What you won't hear at a corporate education reform policy seminar

American families are becoming increasingly polarized along race, class and educational lines, according to a new report released Wednesday, a sign of growing economic inequality that was exacerbated by the Great Recession.

The report, “Divergent Paths of American Families,” found a widening gap in recent years between families that are white, educated or economically secure and minority families, those headed by someone with a high school degree or less, and poor families.

The concern, report authors say, is not that American families are becoming diverse. Advances in civil rights and women’s economic independence have opened up individual choice and transformed the American family in the past 50 years. The concern, they wrote, is that the divisions fall along race, class and educational lines and that they are accelerating.
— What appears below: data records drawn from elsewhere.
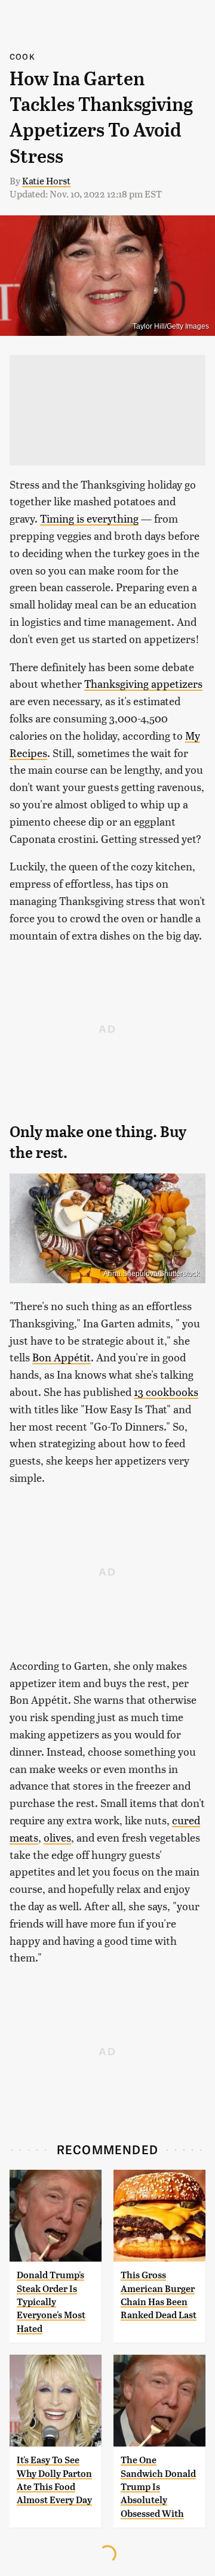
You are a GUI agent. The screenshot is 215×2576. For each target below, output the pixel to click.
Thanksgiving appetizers (143, 683)
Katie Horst (46, 180)
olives (57, 1837)
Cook (22, 56)
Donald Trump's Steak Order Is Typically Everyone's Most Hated (51, 2301)
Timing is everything (89, 518)
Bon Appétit (61, 1356)
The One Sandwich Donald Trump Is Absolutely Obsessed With (158, 2486)
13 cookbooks (166, 1391)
“I was struck by how strong the divide has become in terms of education,” said report author Zhenchao Qian, a sociologist at Ohio State University. “The gap between the haves and the have-nots, and the children who excel and who lag behind, grew larger than ever in the 2000s.”

You won't hear it because the corporate reform movement is financially propped up by billionaire's and hedge fund managers, and they are making out quite nicely, thank you

The gulf between the richest 1 percent and the rest of America is the widest it’s been since the Roaring ’20s.

The very wealthiest Americans earned more than 19 percent of the country’s household income last year — their biggest share since 1928, the year before the stock-market crash. And the top 10 percent captured a record 48.2 percent of total earnings last year.

U.S. income inequality has been growing for almost three decades. And it grew again last year, according to an analysis of Internal Revenue Service figures dating to 1913 by economists at the University of California, Berkeley, the Paris School of Economics and Oxford University.

In 2012, the incomes of the top 1 percent rose nearly 20 percent compared with a 1 percent increase for the remaining 99 percent.

Now, back to sorting and ranking teachers.